By the way, the correct terminology is “War to Prevent Southern Independence.”



https://www.lewrockwell.com/lrc-blog/re-civil-war-terminology/
 
That depends on how many Loyalists there were actively fighting to preserve the king and parliament's rule.


As far as the Civil War goes, absolutely not. The south was not fighting to dominate the north, though it did have dominance in the early years of the Republic. 1861-1865 was a failed War of Southern Independence. My favorite label for it is "the late unpleasantness", for sheer euphemistic glory.
 
The War of Northern Aggression is good but I prefer The War of Southern Secession or Southern Independence.

by the way, the wrong guys won
 
Abe Lincoln quotes below. If Lincoln had no interest in eliminating slavery where it existed, then why insist on keeping the country together? It's simply because Lincoln cared more about the raw materials of the South. The North would have crumbled without a tariff to protect it.


"I have no purpose to introduce political and social equality between the white and black races. There is physical difference between the two which, in my judgment, will probably forever forbid their living together upon the footing of perfect equality, and inasmuch as it becomes a necessity that there must be a difference, I, as well as Judge Douglas, am in favor of the race to which I belong having the superior position."

“I will say then that I am not, nor ever have been in favor of bringing about in any way the social and political equality of the white and black races.”

"And inasmuch as they cannot so live, while they do remain together there must be the position of superior and inferior, and I as much as any other man am in favor of having the superior position assigned to the white race.”

"I have no purpose, directly or indirectly, to interfere with the institution of slavery in the states where it exists. I believe I have no lawful right to do so, and I have no inclination to do so.”

“There is a natural disgust in the minds of nearly all white people to the idea of indiscriminate amalgamation of the white and black races … A separation of the races is the only perfect preventive of amalgamation, but as an immediate separation is impossible, the next best thing is to keep them apart where they are not already together. If white and black people never get together in Kansas, they will never mix blood in Kansas…”

I don't know that Lincoln purely wanted access to Southern material. The war laid waste to huge chunks of the most productive parts of the Southern farmlands. But I do know for sure that Lincoln was a Hamiltonian through and through. He fetishized the "Union" as one singular country and like every good nationalist placed its worth above that of the people living in its boundaries. To the point that he was willing to kill them for daring to leave it. The irony is that by using force of arms to maintain the nation as it was boundary wise, Lincoln actually destroyed the Union that was and replaced it with a full-fledged nation-state. The Republicans have always been left wing, big government progressives from the beginning. The only argument between them and modern Democrats is about what should be ran how, not if it should happen at all.
 
The War of Northern Aggression is good but I prefer The War of Southern Secession or Southern Independence.

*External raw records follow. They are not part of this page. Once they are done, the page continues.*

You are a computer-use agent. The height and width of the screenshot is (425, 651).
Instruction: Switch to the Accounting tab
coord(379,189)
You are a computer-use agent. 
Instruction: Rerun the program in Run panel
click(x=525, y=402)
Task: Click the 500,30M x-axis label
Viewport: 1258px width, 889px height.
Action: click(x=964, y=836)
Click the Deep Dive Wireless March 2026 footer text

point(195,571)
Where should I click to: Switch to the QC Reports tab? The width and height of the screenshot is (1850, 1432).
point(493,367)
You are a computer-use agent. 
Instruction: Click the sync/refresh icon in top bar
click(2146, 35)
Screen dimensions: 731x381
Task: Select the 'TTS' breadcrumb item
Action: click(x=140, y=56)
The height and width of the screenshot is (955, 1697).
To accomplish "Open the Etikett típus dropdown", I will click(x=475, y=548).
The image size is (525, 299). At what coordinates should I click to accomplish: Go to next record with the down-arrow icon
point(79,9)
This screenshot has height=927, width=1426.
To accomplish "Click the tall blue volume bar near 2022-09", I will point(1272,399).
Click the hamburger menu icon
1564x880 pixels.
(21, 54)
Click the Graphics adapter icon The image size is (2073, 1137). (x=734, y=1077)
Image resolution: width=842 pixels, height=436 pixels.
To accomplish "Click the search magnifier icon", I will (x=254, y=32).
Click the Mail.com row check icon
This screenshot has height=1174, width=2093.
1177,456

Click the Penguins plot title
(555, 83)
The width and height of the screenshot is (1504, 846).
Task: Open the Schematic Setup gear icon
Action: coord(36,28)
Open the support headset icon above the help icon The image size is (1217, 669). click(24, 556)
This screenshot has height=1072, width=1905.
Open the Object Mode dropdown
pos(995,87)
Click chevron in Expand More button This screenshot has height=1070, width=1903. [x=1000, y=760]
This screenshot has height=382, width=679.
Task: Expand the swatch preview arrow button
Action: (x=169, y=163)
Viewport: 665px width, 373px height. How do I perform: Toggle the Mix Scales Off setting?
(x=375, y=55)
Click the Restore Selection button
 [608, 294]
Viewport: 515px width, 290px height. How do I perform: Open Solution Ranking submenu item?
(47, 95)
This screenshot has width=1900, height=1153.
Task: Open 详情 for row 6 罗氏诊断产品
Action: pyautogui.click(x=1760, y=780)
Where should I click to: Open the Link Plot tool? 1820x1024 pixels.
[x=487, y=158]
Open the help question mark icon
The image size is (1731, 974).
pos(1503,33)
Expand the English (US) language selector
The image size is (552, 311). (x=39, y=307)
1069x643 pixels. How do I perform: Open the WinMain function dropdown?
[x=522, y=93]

by the way, the wrong guys won

I don't know. Look, the North was obviously wrong from our perspective. But the South wasn't any better. Maintaining your wealth and prestige literally on the backs of 5 million slaves means that no matter how much you favor succession, you are not a friend of liberty but are a tyrant. There were no good guy sides in the war. And either way you have tyrannies: the federal tyranny or the slaver's tyranny. Either way, both are tyrants.
 
I don't know. Look, the North was obviously wrong from our perspective. But the South wasn't any better. Maintaining your wealth and prestige literally on the backs of 5 million slaves means that no matter how much you favor succession, you are not a friend of liberty but are a tyrant. There were no good guy sides in the war. And either way you have tyrannies: the federal tyranny or the slaver's tyranny. Either way, both are tyrants.

The North was right on slavery. The South was right on states rights and secession. Slavery was a "gift" from the Brits.